-- Dataset extract follows --

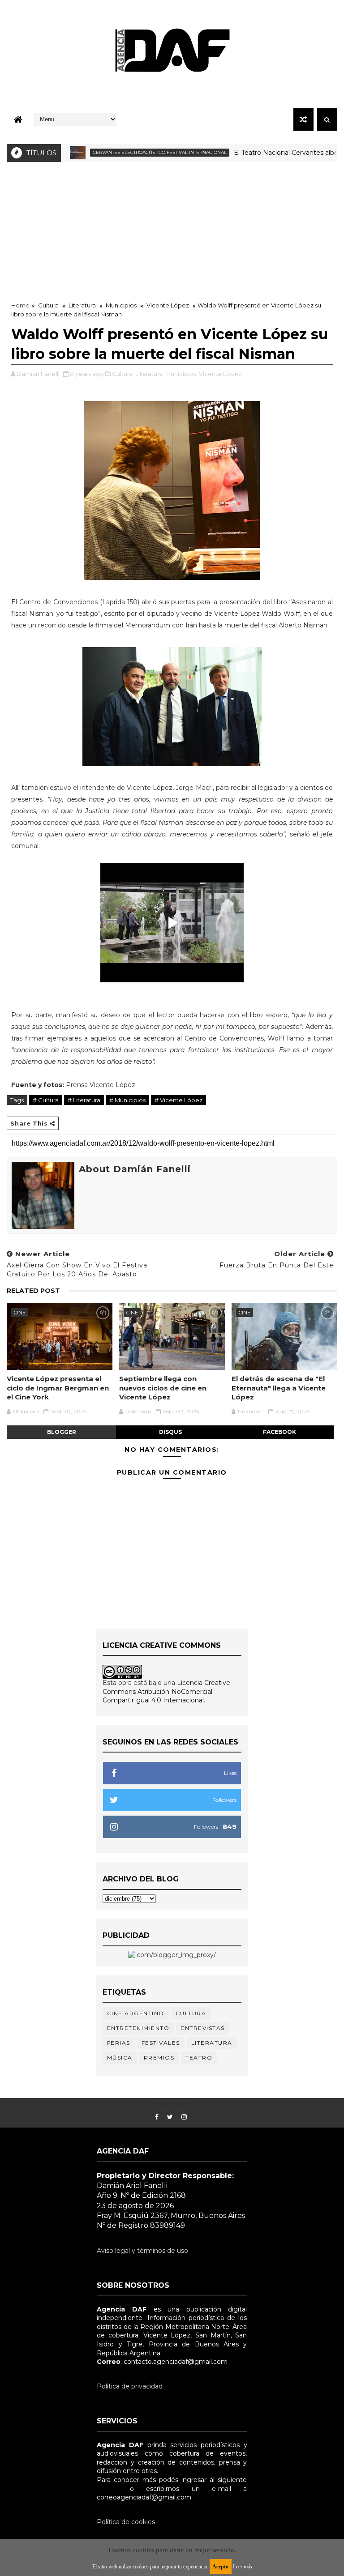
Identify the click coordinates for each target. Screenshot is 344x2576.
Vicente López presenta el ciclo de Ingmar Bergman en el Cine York (58, 1387)
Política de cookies (126, 2522)
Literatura (82, 305)
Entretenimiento (138, 2028)
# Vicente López (178, 1100)
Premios (159, 2057)
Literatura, (149, 373)
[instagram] (184, 2117)
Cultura (48, 305)
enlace (107, 2489)
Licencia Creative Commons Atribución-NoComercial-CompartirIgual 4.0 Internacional (166, 1691)
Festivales (161, 2042)
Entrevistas (203, 2028)
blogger (61, 1432)
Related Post (33, 1291)
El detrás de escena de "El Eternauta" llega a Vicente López (279, 1387)
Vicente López (167, 305)
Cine (20, 1312)
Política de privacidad (130, 2386)
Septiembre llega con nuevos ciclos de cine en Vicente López (162, 1387)
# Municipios (127, 1100)
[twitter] (170, 2117)
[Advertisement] (172, 229)
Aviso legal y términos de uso (142, 2251)
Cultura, (123, 373)
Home (20, 305)
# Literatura (84, 1100)
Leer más (242, 2566)
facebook (279, 1432)
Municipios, (181, 373)
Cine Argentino (135, 2013)
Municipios (121, 305)
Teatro (198, 2057)
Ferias (118, 2042)
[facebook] (157, 2117)
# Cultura (46, 1100)
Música (120, 2057)
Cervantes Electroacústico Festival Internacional (128, 152)
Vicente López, (221, 373)
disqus (170, 1432)
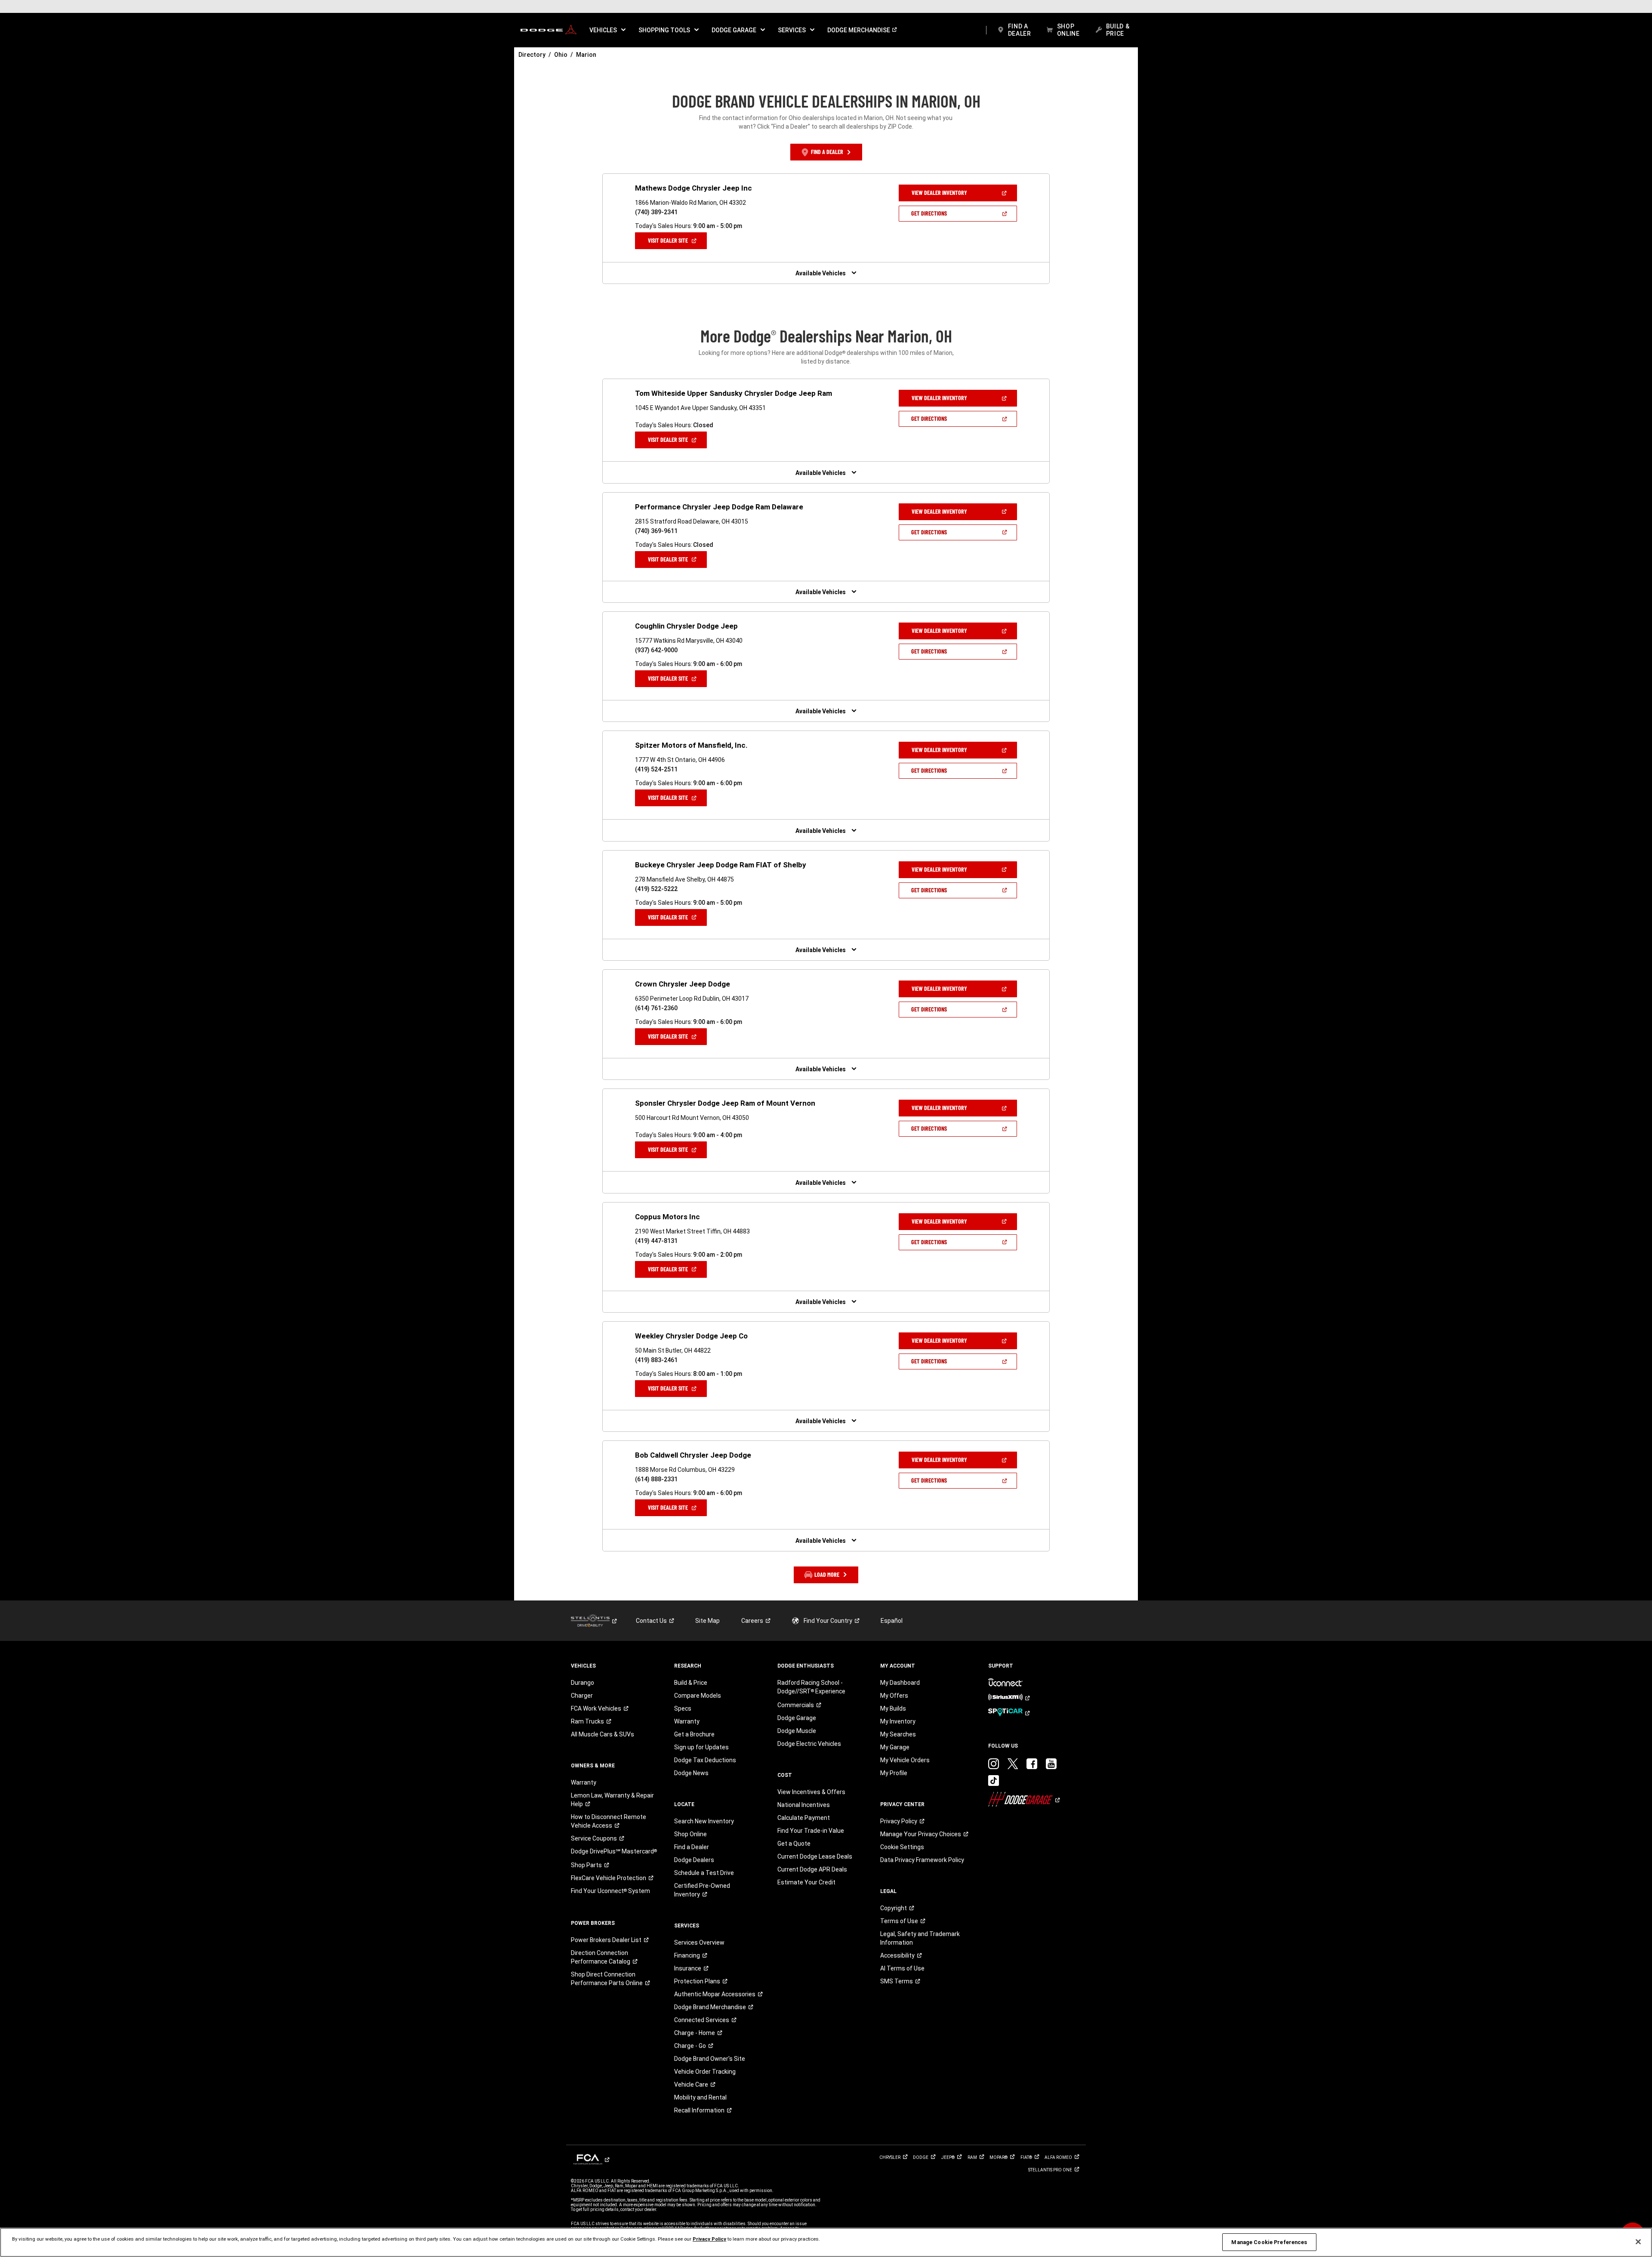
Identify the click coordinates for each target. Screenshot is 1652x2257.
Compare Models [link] (697, 1695)
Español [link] (892, 1620)
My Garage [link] (894, 1747)
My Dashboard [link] (900, 1682)
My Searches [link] (898, 1734)
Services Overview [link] (699, 1942)
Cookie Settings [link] (902, 1847)
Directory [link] (532, 55)
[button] (607, 30)
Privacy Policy (709, 2239)
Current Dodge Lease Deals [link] (814, 1856)
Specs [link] (682, 1708)
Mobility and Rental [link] (700, 2097)
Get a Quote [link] (794, 1843)
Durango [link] (582, 1682)
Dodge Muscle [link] (796, 1730)
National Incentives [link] (803, 1804)
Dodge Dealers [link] (694, 1859)
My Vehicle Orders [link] (905, 1760)
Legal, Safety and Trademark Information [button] (920, 1938)
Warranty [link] (583, 1782)
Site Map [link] (707, 1620)
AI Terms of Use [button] (902, 1968)
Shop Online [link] (690, 1834)
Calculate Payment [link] (803, 1817)
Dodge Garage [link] (796, 1717)
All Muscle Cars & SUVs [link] (602, 1734)
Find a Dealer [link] (691, 1847)
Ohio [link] (560, 55)
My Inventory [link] (897, 1721)
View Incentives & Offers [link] (811, 1791)
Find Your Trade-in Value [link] (810, 1830)
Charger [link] (582, 1695)
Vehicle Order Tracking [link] (705, 2071)
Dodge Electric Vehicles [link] (809, 1743)
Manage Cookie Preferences (1269, 2242)
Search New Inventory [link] (704, 1821)
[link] (548, 30)
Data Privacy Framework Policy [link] (922, 1859)
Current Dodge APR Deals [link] (812, 1869)
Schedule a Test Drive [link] (704, 1872)
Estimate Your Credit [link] (806, 1882)
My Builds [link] (893, 1708)
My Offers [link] (894, 1695)
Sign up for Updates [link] (701, 1747)
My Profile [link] (893, 1773)
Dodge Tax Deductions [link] (705, 1760)
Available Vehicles (820, 273)
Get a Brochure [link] (694, 1734)
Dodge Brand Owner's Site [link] (709, 2058)
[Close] (1638, 2241)
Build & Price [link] (690, 1682)
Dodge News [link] (691, 1773)
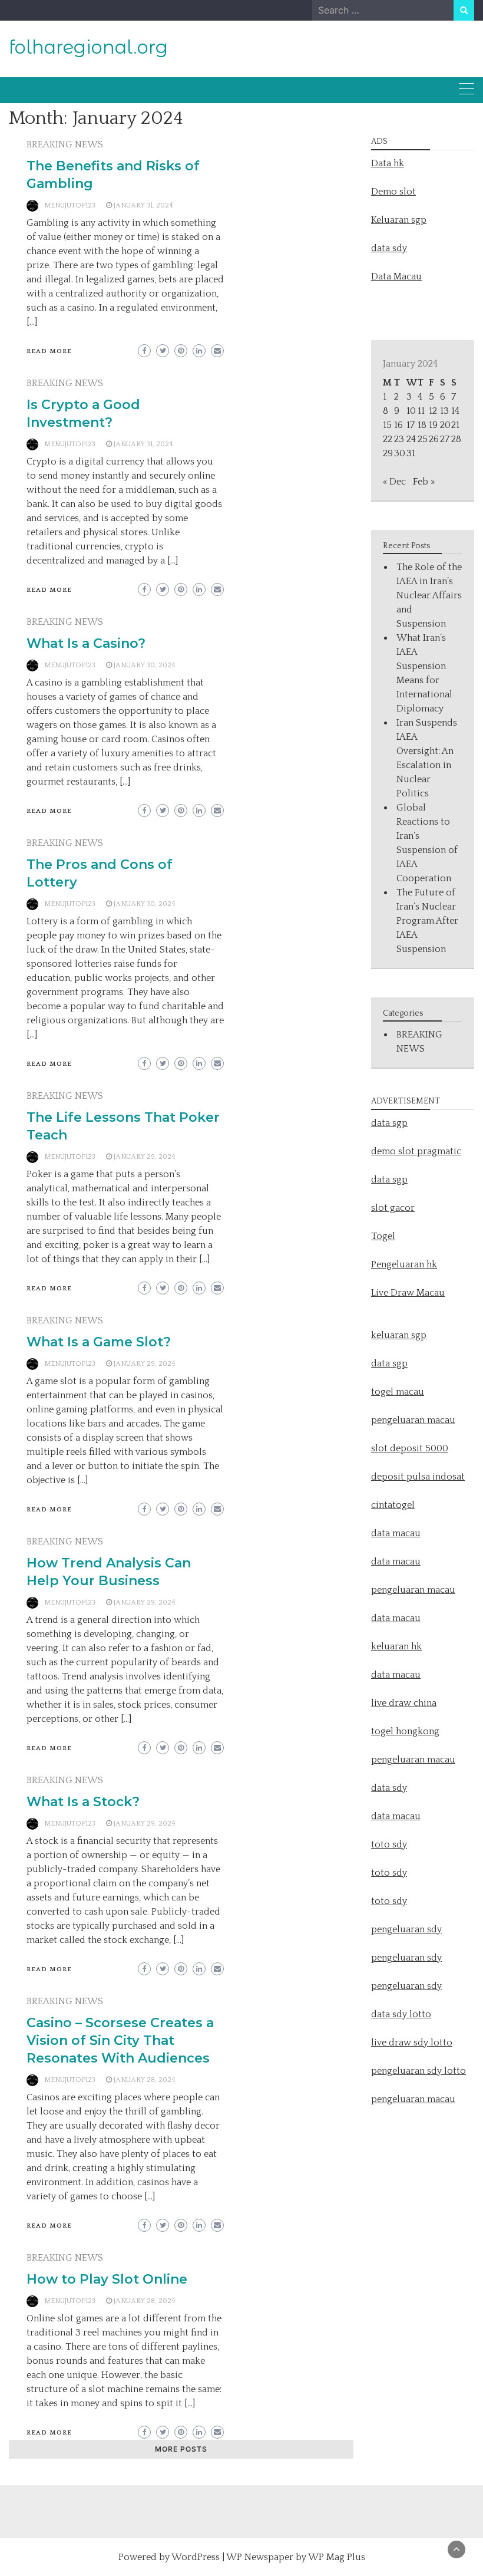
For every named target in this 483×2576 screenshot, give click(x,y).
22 (387, 439)
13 (444, 411)
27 (444, 439)
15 (387, 425)
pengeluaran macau (413, 2099)
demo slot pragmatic (416, 1151)
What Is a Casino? (86, 643)
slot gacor (393, 1208)
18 (422, 425)
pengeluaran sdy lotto (418, 2071)
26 (434, 439)
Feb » (424, 481)
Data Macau (396, 276)
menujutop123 (69, 205)
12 (433, 411)
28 (456, 439)
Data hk (387, 163)
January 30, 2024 (145, 665)
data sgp (389, 1123)
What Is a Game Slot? (99, 1342)
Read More (49, 351)
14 (455, 411)
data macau (396, 1618)
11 (421, 411)
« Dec (394, 481)
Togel (383, 1236)
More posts (181, 2449)
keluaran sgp (398, 1335)
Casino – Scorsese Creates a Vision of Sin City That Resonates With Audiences (120, 2040)
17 (410, 425)
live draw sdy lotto (411, 2042)
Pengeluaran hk (404, 1264)
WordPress (195, 2557)
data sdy (389, 248)
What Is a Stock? (83, 1802)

-- Dataset extract concluded --

Task – Across all the records above, how many lines hold the word "Dodge"? Answer with only that number.

Solution to this problem – 9